İletişim Çatışmaları ve Empati / Üstün DÖKMEN
İletişim Çatışmaları ve Empati / Üstün DÖKMEN
Kitap ilk olarak Hoca’ nın 1989 yılında kaleme aldığı ve çok beğendiğim “Tanışma” isimli kısa bir şiirle başlıyor. Ardından da kişilerarası iletişimle ilgili bilgiler içeriyor. Uzunca bir süre bu kısmı okuyacaksınız. Bu bölümde iletişimin tanımı ve türleri, kişi-içi iletişim ve çatışma, kişilerarası iletişim, örgüt-içi iletişim ve çatışma ve kitle iletişim-çatışma gibi başlıklar var. Konuyla alakalı bilimsel bilgileri bir ders kitabı niteliğinde inceleyebilirsiniz. Sonrasında Graf Analizi’ ne göre iletişim çatışmaları, transaksiyonel analiz kapsamında iletişim çatışmaları bölümlerini ve Üstün Dökmen’ e ait sınıflamaları öğrenebilirsiniz.

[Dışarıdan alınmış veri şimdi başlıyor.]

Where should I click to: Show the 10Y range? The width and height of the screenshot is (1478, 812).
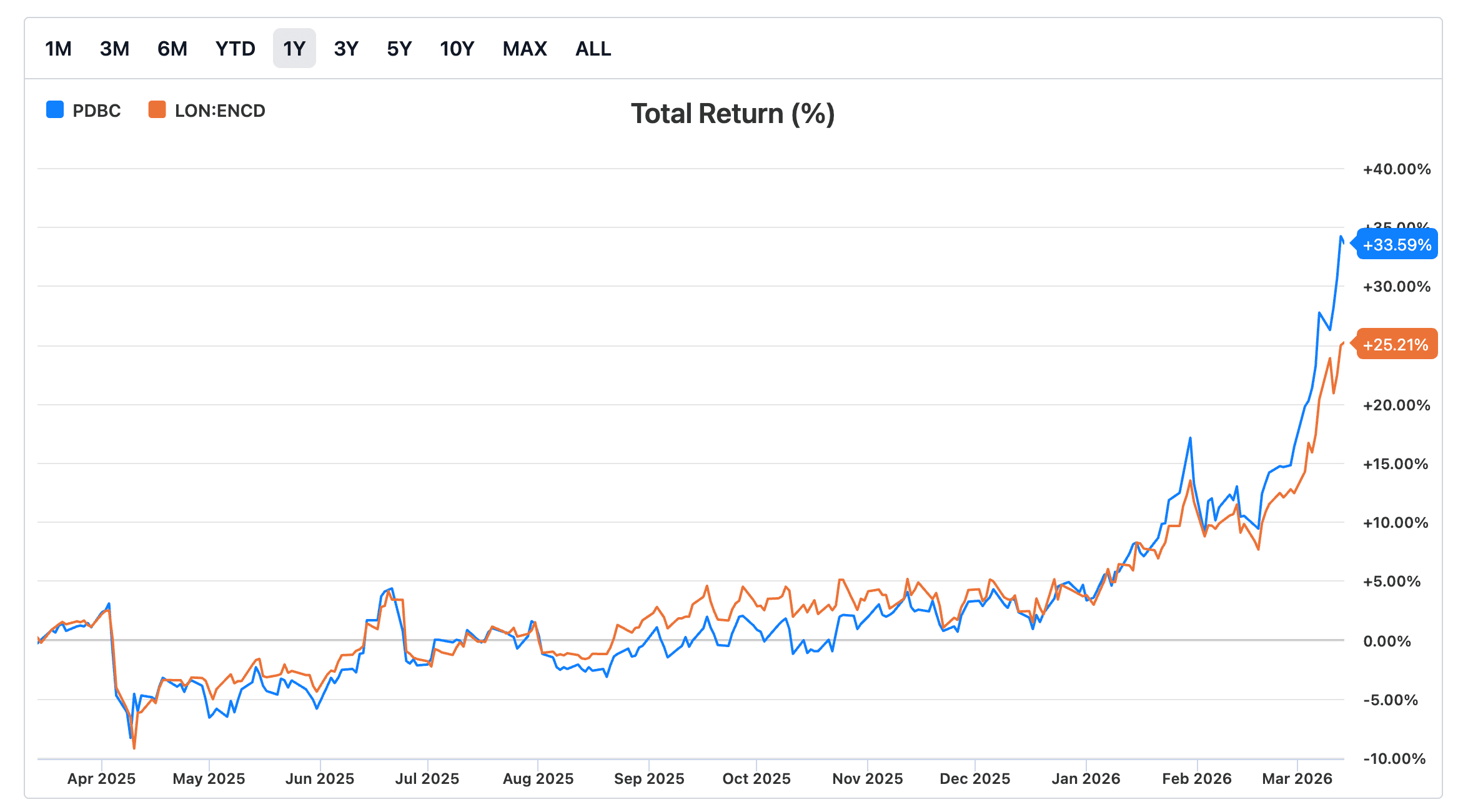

Kitabın empati bölümü daha dikkat çekici. Şöyle bir empati tanımını okumaktayız; “Bir insanın ana-baba, yetişkin ve çocuk rollerini, yetişkinin denetimi altında dengeli şekilde kullanabilmesine empatik davranış denir.” Burada empati için gerekli benlik durumlarını en ince ayrıntısıyla ele alınmış ve ilgi çekici örneklerle sunulmuştur. Hatta yazarın empati yapan kişiyi bir masal kahramanına benzetmesi gibi ilginç metaforlara da denk gelmekteyiz. Şöyle ki; masal kahramanlarının uzak ülkelerden birtakım ödüller ve özellikle de ruhsal yönden aşama geçirerek dönmesi tıpkı bir insanın karşısındaki insanı anlamak için çıktığı empati yolculuğuna benzetiliyor. Kendimizi karşımızdaki insanın yerine koymaya çalıştığımız bu yolculukta yeni bir ruhsal donanımla geri dönüyoruz. Tıpkı masal kahramanları gibi. Empatinin tanımına ve tarihçesine ayrılmış kısmın hemen sonrasında tarihte, sanatta, halk masallarında, tiyatro eserlerindeki incelemeleri okuyabilirsiniz. Buralardaki kişilerarası çatışmalar ve empati geniş bir yelpazede ele alınmıştır. Bu bölümleri okumak oldukça zevkliydi.
Sanatımızda ve günlük yaşamımızda kişiler arası iletişim bölümünde ise yukarıda bahsettiğim kavramların topluma yansıması ele alınmıştır. Yani toplumsal yaşamımızda kişilerarası iletişimimizin nasıl bir seyir gösterdiği ve göstereceği konusunda kuramsal açıklamalar ve örneklere yer verilmiştir. Örneğin; patronu karşısında otoriteye boyun eğerek bir çocuk rolünde davranan biri, apartmandaki görevliye karşı otorite konumuna yükselip eleştirilerde bulunuyor. Yazara göre toplumdaki kişilerin çoğunluğu kişisel rollerini bu tür bir kompozisyon içinde sergiliyorsa, bu topluma “Çocuk Ana-Babalar Toplumu” denilmelidir ve yine yazara göre toplum bunu değiştirme gücüne sahiptir. Şöyle ki bazı toplumlar Çocuk Ana-Babalar toplumundan Yetişkinler Toplumu’na geçebilmektedir. Bu toplumlara örnek olarak Amerika ve Avrupa ülkeleri işaret edilmiştir. Bazı toplumlar ise direkt olarak Empatik Toplum statüsündedir. Yazara göre Japonya bir Empatik Toplum örneğidir.
Genel olarak kitap için ayrıntılı içeriklerle dolu bir ders kitabı olduğu kanısındayım. Ama evinizde bulundurmanız ve hepsini okumasanız dahi içindekiler bölümüne göz gezdirerek merak ettiğiniz başlıkları okumanızın farklı bakış açıları kazandırabileceği düşünüyorum.